Task instructions: Please output the section of the listing below that opens with the line containing "Given: Select Theme Functions file in sidebar" and closes with the line containing "Given: Pick the M size box", exactly and with nothing else.

Records:
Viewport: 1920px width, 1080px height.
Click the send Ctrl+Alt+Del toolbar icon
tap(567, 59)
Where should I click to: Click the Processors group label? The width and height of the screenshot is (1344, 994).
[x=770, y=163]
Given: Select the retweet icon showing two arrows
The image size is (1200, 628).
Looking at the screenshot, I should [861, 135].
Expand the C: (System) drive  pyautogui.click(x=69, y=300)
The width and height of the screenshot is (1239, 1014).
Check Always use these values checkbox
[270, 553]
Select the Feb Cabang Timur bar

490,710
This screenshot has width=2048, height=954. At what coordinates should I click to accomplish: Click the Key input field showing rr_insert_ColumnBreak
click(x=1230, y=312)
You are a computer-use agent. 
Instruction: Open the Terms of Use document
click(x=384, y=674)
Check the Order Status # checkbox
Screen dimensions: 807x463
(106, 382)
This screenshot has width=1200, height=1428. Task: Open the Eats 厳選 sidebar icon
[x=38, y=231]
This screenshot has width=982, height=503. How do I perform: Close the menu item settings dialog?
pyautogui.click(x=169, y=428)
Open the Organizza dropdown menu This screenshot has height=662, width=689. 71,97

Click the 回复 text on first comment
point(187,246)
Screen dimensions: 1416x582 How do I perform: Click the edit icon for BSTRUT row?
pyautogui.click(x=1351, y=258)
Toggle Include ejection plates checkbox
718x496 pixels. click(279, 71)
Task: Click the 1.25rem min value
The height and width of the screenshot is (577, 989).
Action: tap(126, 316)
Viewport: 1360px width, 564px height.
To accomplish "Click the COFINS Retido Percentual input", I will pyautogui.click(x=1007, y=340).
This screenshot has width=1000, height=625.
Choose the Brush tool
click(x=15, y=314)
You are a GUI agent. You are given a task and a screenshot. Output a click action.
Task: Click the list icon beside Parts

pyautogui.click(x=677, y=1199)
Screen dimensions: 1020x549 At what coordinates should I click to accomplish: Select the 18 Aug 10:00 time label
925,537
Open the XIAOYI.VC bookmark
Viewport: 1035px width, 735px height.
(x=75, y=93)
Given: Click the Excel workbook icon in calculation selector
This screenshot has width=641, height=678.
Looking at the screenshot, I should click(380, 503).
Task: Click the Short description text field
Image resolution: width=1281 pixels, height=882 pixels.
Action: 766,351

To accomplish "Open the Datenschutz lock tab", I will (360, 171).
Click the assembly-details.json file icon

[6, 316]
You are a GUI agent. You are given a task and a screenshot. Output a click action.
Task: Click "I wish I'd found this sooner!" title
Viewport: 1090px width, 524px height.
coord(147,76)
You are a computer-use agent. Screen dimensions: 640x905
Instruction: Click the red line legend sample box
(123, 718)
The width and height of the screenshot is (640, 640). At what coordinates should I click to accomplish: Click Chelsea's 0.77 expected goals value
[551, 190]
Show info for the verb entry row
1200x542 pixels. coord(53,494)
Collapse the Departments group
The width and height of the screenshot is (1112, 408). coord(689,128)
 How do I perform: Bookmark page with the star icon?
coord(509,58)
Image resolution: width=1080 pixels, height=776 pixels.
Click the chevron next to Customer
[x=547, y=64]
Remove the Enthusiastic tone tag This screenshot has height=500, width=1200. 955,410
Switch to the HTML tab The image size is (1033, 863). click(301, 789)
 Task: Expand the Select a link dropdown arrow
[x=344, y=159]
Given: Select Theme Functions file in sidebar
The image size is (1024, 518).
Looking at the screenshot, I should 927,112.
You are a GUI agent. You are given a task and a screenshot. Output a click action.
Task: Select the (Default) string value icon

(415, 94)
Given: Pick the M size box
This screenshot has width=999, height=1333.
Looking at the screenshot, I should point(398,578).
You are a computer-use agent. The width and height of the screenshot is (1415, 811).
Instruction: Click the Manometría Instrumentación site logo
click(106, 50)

Written response:
Given: Select Theme Functions file in sidebar
The image size is (1024, 518).
Looking at the screenshot, I should 927,112.
You are a GUI agent. You are given a task and a screenshot. Output a click action.
Task: Select the (Default) string value icon

(415, 94)
Given: Pick the M size box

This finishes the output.